Gmina Zagnańsk is a rural gmina (administrative district) in Kielce County, Świętokrzyskie Voivodeship, in south-central Poland. Its seat is the village of Zagnańsk, which lies approximately 12 km north of the regional capital Kielce.

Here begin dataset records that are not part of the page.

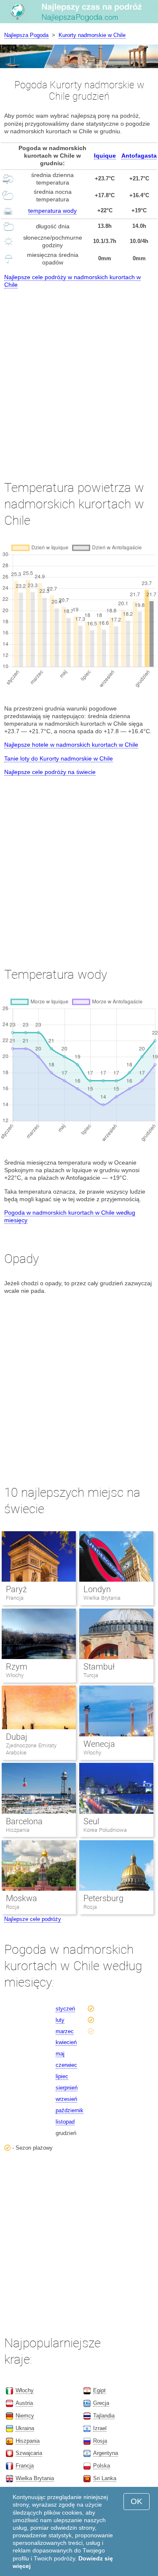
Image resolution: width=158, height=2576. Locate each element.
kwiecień (66, 2042)
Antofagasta (139, 155)
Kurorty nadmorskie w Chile (92, 35)
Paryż (16, 1589)
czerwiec (66, 2065)
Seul (91, 1821)
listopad (65, 2122)
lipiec (62, 2076)
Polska (101, 2465)
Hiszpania (17, 1830)
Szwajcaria (29, 2453)
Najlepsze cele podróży (32, 1919)
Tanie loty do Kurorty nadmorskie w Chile (58, 758)
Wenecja (99, 1744)
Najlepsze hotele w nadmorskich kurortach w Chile (71, 744)
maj (60, 2053)
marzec (65, 2031)
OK (136, 2501)
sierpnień (67, 2088)
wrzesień (66, 2099)
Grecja (101, 2403)
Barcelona (24, 1821)
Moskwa (21, 1898)
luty (60, 2020)
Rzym (16, 1667)
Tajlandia (104, 2415)
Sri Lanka (104, 2478)
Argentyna (105, 2453)
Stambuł (99, 1667)
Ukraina (25, 2428)
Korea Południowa (105, 1830)
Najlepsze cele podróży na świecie (50, 772)
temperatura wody (52, 210)
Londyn (97, 1589)
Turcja (90, 1675)
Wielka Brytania (102, 1598)
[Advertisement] (79, 376)
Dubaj (16, 1737)
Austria (24, 2403)
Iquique (105, 155)
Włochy (15, 1675)
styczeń (65, 2008)
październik (69, 2110)
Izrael (100, 2428)
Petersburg (103, 1898)
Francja (15, 1598)
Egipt (99, 2390)
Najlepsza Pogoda (26, 35)
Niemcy (25, 2415)
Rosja (12, 1907)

The gmina covers an area of 124.37 km2, and as of 2006 its total population is 12,746.

==Villages==
Gmina Zagnańsk contains the villages and settlements of Bartków, Belno, Borowa Góra, Chrusty, Długojów, Gruszka, Janaszów, Jasiów, Jaworze, Kajetanów, Kaniów, Kołomań, Lekomin, Osiedle Wrzosy, Samsonów, Samsonów-Ciągłe, Samsonów-Dudków, Samsonów-Komorniki, Samsonów-Piechotne, Ścięgna, Siodła, Szałas, Tumlin-Dąbrówka, Tumlin-Osowa, Tumlin-Węgle, Tumlin-Zacisze, Umer, Zabłocie, Zachełmie and Zagnańsk.

==Neighbouring gminas==
Gmina Zagnańsk is bordered by the gminas of Bliżyn, Łączna, Masłów, Miedziana Góra, Mniów and Stąporków.